I’m finding it hard to start this post, because of a high level of embarrassment I have about it.  I remember writing a post several years ago about how useless embarassment is, and how we can all simply decide not to be embarrassed anymore.  Well, that was my arrogant early twenties, and here I am at almost 30… embarrassed, and finding it hard to step out of it.  In my early twenties, choices seemed clearer — obviously, I’ll act based on my ideals and stand proud and confident.  But now, as my choices have unearthed complexity beyond anything I could have imagined, and the “clear” ideals start to contradict each other, how do I justify choices that uphold one ideal while undermining another?  Maybe the escape hatch is in stepping away from trying to justify…  I write this post not to defend my choices, but to put some thoughts down and work with them, and to challenge my embarrassment by sharing myself as I am, wrinkles, confusion, and all.

Our kitchen is full of food again, and it feels relieving.  I feel it in my body, a deep release of tension and anxiety.

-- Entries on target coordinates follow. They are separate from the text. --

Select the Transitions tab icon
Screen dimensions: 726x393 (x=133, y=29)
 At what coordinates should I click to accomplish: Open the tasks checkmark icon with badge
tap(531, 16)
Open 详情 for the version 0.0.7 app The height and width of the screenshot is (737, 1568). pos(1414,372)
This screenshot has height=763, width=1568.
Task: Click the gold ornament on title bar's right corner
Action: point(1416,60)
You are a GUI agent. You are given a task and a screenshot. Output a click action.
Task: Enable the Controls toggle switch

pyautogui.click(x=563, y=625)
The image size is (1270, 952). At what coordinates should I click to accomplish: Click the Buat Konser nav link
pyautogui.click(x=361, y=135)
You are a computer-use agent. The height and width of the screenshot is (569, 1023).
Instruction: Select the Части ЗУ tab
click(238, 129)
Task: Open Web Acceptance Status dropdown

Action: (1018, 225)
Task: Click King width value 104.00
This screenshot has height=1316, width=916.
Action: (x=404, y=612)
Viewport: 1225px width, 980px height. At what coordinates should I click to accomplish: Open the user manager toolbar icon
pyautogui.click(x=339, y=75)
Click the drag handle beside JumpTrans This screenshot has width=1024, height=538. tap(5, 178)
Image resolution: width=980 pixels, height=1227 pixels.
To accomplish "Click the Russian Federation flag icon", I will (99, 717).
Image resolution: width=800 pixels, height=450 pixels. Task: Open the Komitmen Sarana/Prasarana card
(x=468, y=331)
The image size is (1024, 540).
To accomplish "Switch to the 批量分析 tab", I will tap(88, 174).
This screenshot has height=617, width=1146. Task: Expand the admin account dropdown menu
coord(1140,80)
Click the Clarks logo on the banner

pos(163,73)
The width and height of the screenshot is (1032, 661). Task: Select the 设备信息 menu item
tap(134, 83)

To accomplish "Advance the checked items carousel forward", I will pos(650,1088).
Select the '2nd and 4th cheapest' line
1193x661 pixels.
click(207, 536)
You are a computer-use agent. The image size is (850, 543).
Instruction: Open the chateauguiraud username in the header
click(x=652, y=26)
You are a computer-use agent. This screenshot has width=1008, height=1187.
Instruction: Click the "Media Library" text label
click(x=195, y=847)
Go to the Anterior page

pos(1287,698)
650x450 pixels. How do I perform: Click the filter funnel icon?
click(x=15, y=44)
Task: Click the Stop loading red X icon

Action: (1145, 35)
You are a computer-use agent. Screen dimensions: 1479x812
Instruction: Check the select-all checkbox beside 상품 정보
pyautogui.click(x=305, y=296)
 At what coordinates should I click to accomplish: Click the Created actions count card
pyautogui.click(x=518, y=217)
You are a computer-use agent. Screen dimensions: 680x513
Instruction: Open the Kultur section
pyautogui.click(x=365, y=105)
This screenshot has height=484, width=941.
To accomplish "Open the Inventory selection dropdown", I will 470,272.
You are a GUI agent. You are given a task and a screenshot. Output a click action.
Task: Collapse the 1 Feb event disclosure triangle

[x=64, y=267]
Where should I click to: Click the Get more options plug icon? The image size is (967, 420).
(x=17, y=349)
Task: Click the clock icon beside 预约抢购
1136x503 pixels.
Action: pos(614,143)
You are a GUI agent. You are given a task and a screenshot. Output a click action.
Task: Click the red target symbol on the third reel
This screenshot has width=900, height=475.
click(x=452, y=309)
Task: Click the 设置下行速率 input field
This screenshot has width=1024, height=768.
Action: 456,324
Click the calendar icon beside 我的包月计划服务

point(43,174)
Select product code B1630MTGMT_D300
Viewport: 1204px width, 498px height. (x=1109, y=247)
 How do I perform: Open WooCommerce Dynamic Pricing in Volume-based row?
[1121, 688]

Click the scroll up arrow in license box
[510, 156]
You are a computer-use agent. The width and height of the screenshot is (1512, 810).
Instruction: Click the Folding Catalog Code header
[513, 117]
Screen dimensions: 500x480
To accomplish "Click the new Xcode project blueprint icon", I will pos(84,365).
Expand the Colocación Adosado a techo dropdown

Tension is still in my mind as I wrestle with ideals and plans and numbers, but my body has relaxed.  It’s a step.

We all went to the store together, when Jeffrey called on Friday afternoon and said the card had come in the mail.  We debated going to IGA or Whole Foods — convenience or quality? — and decided on Whole Foods.  Our plan is to go to small, local stores from now on, but the major restocking of the kitchen was best suited for the ample supply of the national chain.  When we got there, we told the kids they could choose whatever they wanted, just no candy.  I was impressed with our choices — mostly staples, with a few treats.  Lots of fruit and cheese and nuts, and other things we had stopped buying months ago, like hot sauce, salsa, and lemon juice.  The kids got really happy about boxed cereal and sour cream.   Their exuberance was contagious — despite my complicated emotions, I found my excitement in the bulk bins: dried figs, apricots, and blueberries, along with rice, flour, and cornmeal.  The family treats ended up being one chunk of chocolate, three packages of bacon, guacamole, yogurt, and orange juice.

As long as I remember that this is a chapter of our lives, not the whole book, I can roll with it.  We’re in a time of acute need, and this system exists to help people in need.  My judgement and frustration (and embarrassment) is that we knew we were headed in this direction, and we didn’t make the necessary changes or plans to keep us from here.  In my conception of how the world works, it seems like we should be punished for our failure to plan, instead of rewarded with free food.  We were granted almost twice as much as we usually spent on food, when we had more money.  I fear that it’ll be too easy to keep this crutch, and we’ll resist weaning ourselves from the luxury.  What’s the incentive now to make the changes to have a more sustainable life?  Integrity… My belief in cooperative life (I’d rather be served by people I’m serving than be served by a giant bureaucracy)…

I have friends who would argue that food isn’t a luxury, that it’s a basic human right that should be provided to anyone who needs it, and that providing people with food should be one of the main tasks of a government.  It’s a tricky balance… are those dried blueberries (at $14 a pound) a basic human right?  In my ideal vision, it’s the task of a community of people working together to provide food for themselves as a whole.  Government is something different… focused on facilitating the resolution of conflict.

Nothing feels clearer after writing this… I’m tempted to just erase it and try again another time, but the meaningful part of this exercise is in not hiding, stepping out of my shame.  So, here it is.  I don’t have it all figured out, no great philosophical justification or political rant… just pieces of the story.